(Input data):

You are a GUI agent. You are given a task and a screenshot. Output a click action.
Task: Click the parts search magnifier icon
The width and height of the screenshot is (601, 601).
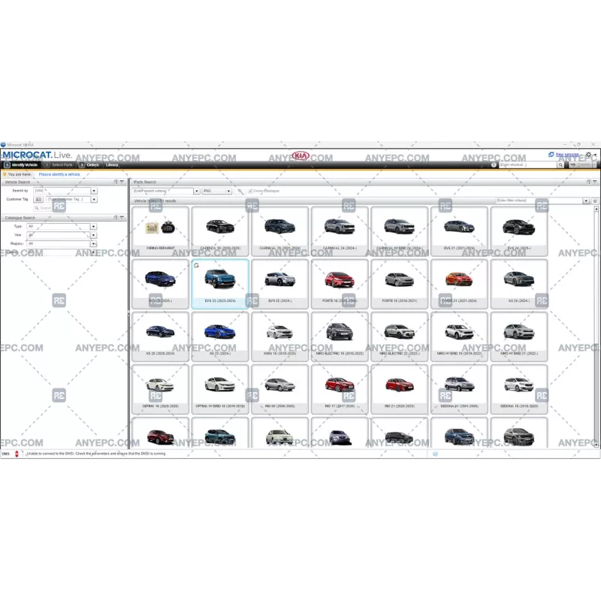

* * *

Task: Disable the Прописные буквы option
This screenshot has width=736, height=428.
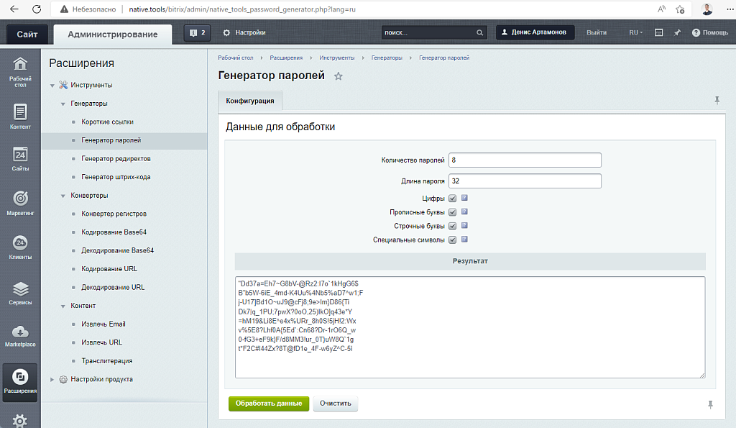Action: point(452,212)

* * *

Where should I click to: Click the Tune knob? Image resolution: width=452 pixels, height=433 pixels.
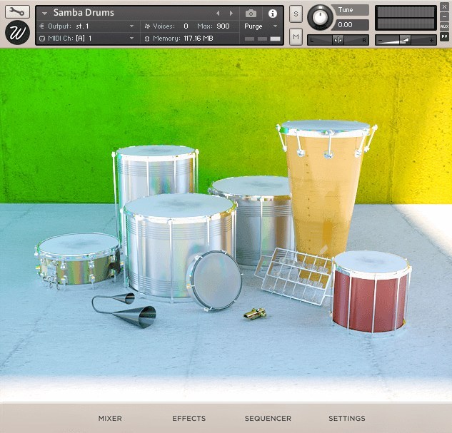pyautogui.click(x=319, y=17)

(Exercise details):
Word for word, restate the lines of the listing above starting at the line with "You are a GUI" and ending at the line with "The width and", and nothing outside them.

(Response to the exercise):
You are a GUI agent. You are given a task and a screenshot. Output a click action.
Task: Click the parts search magnifier icon
The width and height of the screenshot is (601, 601).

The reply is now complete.